I’ve been pondering life lately and thought I’d share some of my insights.
Someone commented recently that my life was perfect, there was an element of jest to this remark, and perhaps a touch of jealousy, that I choose to do as much as I do. It got me thinking…
Firstly, I believe every single one of us is perfect, and perfection by it’s very name cannot be improved upon. Our behaviour and reactions to issues that arise can be improved.
I was born in a town 6hrs away from where my grandfather lay dying, he died the next day. I was not the son my father wanted, in order to name his new baby after his father. Patriarchy was important to my father.
When I was 5 months old my maternal grandmother died. I was the 2ndchild and my grandmother had told my mother it wasn’t fair on the eldest child to have another one so soon (22 months apart).
Eventually I was the middle child of 3 girls, with 3 younger brothers. Sarcasm and ridicule were the norm. I shut myself off creatively, intuitively, and in many other ways for many years. I didn’t want to bring attention to myself, I shunned the spotlight whilst I actually craved it.
Any or all of these circumstances could have had a more dramatic outcome on my life.
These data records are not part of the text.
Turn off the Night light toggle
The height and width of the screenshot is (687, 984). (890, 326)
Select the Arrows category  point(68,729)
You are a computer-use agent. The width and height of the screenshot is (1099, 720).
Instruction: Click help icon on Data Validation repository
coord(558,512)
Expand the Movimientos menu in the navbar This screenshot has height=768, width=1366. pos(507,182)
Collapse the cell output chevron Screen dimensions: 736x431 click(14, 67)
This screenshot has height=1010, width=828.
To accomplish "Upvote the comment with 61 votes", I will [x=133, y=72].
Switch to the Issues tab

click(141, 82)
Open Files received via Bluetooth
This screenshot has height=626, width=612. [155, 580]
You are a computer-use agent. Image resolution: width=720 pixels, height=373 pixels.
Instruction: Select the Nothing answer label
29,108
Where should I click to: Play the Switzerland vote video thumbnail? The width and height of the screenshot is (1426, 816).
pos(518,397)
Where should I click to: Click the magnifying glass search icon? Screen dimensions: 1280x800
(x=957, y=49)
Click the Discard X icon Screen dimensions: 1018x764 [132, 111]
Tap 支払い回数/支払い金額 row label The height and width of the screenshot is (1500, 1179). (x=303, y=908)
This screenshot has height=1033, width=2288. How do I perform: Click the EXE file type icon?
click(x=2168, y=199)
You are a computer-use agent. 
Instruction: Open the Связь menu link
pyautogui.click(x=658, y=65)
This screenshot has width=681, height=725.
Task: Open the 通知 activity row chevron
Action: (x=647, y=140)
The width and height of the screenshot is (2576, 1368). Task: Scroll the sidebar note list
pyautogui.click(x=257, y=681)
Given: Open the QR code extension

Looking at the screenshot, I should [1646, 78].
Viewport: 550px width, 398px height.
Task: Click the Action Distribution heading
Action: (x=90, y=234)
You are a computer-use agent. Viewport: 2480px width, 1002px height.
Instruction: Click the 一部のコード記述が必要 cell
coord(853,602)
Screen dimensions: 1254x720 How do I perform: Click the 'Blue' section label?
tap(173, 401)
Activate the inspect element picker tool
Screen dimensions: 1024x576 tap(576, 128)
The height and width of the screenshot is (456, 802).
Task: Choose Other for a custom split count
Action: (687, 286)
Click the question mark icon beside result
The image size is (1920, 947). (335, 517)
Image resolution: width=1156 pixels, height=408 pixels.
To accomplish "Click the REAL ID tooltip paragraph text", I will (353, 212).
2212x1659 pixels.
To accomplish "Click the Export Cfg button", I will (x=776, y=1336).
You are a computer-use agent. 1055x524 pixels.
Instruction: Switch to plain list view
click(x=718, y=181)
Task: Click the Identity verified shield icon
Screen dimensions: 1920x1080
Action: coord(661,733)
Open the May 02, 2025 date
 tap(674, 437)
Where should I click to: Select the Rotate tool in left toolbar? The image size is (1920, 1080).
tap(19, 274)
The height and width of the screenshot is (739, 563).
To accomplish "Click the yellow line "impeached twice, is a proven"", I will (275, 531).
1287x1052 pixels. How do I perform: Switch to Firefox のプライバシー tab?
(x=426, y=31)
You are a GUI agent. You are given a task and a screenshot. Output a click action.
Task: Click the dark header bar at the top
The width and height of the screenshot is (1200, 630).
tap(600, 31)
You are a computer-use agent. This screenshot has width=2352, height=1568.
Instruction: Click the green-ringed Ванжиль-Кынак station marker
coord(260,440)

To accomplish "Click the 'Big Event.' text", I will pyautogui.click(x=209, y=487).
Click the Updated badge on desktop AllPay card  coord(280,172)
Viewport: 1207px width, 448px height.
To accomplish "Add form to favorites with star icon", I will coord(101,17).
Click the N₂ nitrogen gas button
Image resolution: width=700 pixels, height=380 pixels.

Yes, rejection and ridicule are still triggers for me, causing a depressive outlook of self pity… but not once in my childhood did I think I wasn’t loved and supported by my parents. I count that as blessed and am extremely grateful to them for that.
At 22yrs old I married a guy not unlike my father in some respects, and nothing like him in others. We had the usual differences of opinions and struggles that all marriages have but again, I knew I was always loved and supported and am extremely grateful for that as well.
I miscarried my first pregnancy but it was counted by both sets of our parents as ‘for the best’ because we had not yet married, therefore it was never discussed.
I gave birth to 3 healthy sons in a 3.5yr period, and all 3 have grown into adults with partners of their own and 2 grandsons for me so far. Again, I am extremely grateful for them all, even though I suffered from PND after the birth of the 3rdone and life was a struggle to get out of a black hole. My life is blessed though so I received help and got through it.
My husband was diagnosed with Multiple Sclerosis when the boys were 11, 13, and 15 yrs old, although he’d had undiagnosed symptoms for 5 years. When he died by his own hand 8 years later to avoid the end stages of this insidious disease the pain in my chest was a physical feeling of breaking open. I fell into a deep black hole. Everybody told me how strong I was and congratulated me on how well I was coping. I smiled, went to work, did what needed to be done…and for 2 years I came home from work, ignored the phone, drank a bottle of wine, ate a block of chocolate and cried myself to sleep, wondering what point there was in even living. I saw the devastating effect his death had on my sons and my siblings and that felt like the only reason for me not to follow him, I didn’t want to inflict any more pain on any of them. I still believe I was blessed and am extremely grateful for the years we did have together as a whole family unit, not everybody gets even that.
I sought help. I went away on retreat for 4 weeks and changed my health and my thinking and came back and began changing my life. Again, I am grateful that I was able to do that and I know not everybody is in a position to choose that option.
Over 7 years on from that I now have a range of things that keep me feeling the joy of living – healthy and happy. My connection to nature, my sugar free and grain free eating habits, my regularish practice of QiGong, meditation, and Nia, and of course doTERRA essential oils, which have become my best friends.
One of my greatest strengths and passions is Connection though, and the realisation that this is something that seems to be diminishing in many people’s lives makes me sad. No longer do people drop by your home just because they are in the neighbourhood, getting people to answer invitations to parties and events is a struggle, there is a definite decline in dinner parties, card nights, and dances. Social activity is often only a quick coffee in a café, or a drink in a bar – no time for real connection and meaningful conversations. Texts and emails are often misconstrued and/or taken more personally than they would have if said face to face. We need time to just ‘be’… not all our time needs to be ‘productive’ in the Western capitalist way of thinking.
But I digress… I do think my life is perfect. Perfect for me. Perfect at this time and in this space. I am excited about what the future will bring for me and I know there are so many wonderful things happening in the world. We can have a better life, we just have to believe it and little by little change our attitude, perfectly.
[This photo is the weeping crabapple tree a close friend planted for me after my husband died. I keep thinking about pruning out the rebel suckers that are growing upright, but I see them as the strong components and proof that we can grow towards the light even when part of us is weeping.]